The Canadian phase of Robin’s career started in 1968 when he arrived in Toronto from England. Initially he taught at Central Technical School, Toronto, the same school that gave birth to the Canadian Guild of Potters in 1937. In 1970 he moved on to Georgian College, Barrie, Ontario. He also soon set up a studio in Hillsdale, north of Barrie. During his three years at Georgian he founded and served as head of its Ceramics and Glass Department. During his stay there he stressed with his students not only the technical aspects of designing and producing art but also the importance of thinking of themselves as professionals and businessmen. Many of his students also gained professional experience by working with him in his studio. By 1972 he had left Georgian and now worked out of Hillsdale. This would be a further step to a full-time studio ceramic career that never looked back. Five years later in 1977 he moved his studio and family to Metchosin, on the southern tip of Vancouver Island, to set up his home, studio and garden. He has been living and working there ever since, creating his production work, his one-of-a-kind pieces, and many books and videos. In the meantime he has been able to pick up such awards and honours as the first Saidye Bronfman award in 1977 and has been acknowledged as an honorary member of NCECA.
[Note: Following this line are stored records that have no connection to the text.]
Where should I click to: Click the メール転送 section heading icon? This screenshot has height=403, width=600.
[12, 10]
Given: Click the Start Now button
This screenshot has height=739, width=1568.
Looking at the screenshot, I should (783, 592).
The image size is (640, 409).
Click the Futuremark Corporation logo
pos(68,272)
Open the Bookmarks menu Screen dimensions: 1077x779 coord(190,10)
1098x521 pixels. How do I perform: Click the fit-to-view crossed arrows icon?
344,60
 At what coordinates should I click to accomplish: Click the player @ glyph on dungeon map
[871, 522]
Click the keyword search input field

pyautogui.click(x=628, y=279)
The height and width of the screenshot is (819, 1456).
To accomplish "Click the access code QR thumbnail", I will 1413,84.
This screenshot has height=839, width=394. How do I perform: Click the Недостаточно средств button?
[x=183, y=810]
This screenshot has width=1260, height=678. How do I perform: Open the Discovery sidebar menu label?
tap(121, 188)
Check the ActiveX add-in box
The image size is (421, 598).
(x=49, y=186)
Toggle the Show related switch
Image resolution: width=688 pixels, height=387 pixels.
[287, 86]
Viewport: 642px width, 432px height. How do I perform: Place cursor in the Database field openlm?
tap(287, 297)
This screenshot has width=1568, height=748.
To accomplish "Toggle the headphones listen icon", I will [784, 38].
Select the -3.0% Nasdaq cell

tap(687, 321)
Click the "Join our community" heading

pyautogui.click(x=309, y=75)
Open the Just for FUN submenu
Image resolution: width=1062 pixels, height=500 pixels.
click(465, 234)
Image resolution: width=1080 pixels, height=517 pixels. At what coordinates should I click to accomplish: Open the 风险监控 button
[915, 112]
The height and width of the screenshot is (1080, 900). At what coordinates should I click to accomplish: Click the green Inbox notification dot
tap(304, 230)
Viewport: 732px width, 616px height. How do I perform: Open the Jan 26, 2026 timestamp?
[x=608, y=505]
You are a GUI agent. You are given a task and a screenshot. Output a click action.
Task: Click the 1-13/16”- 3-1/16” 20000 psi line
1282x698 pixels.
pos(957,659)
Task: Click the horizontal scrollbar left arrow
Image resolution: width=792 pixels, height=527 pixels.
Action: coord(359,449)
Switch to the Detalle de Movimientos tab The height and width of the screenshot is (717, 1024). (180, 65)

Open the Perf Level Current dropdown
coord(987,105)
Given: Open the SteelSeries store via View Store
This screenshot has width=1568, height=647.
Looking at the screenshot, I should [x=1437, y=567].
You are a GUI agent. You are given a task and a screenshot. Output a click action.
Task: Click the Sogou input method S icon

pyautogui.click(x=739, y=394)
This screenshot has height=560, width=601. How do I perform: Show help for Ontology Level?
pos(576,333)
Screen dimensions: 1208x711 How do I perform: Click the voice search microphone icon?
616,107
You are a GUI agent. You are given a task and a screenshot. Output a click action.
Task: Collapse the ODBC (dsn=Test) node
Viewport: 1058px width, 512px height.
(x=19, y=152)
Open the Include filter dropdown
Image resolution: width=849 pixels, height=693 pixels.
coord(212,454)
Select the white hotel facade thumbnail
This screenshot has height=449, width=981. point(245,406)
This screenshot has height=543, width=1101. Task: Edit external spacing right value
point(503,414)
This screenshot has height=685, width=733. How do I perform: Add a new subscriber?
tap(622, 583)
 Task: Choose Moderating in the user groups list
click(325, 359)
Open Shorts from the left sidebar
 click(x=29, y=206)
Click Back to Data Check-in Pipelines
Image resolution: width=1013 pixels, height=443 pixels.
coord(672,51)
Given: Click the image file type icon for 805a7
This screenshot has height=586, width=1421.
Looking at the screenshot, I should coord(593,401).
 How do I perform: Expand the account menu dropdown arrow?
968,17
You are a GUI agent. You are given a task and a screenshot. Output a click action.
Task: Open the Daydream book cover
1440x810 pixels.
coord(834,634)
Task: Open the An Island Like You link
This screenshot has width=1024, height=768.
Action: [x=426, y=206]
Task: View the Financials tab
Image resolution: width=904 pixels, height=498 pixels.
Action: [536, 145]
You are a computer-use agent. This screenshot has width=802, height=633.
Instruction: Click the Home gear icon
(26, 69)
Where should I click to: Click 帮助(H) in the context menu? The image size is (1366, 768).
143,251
General Thoughts On Robin Hopper’s Art
The amazing variety of works of produced are a feature of Robin’s wide-ranging interests and talents. The focus of this page will be on these, his ceramic works.
His studio creations vary from production pieces to unique exhibition-quality works. Most of his work is on the wheel although the final form can be assembled, batted, carved or folded disguising the wheel-thrown origin. In such work he draws on his vast ceramic-history knowledge of British, Oriental and other cultures’ ceramics and glaze techniques.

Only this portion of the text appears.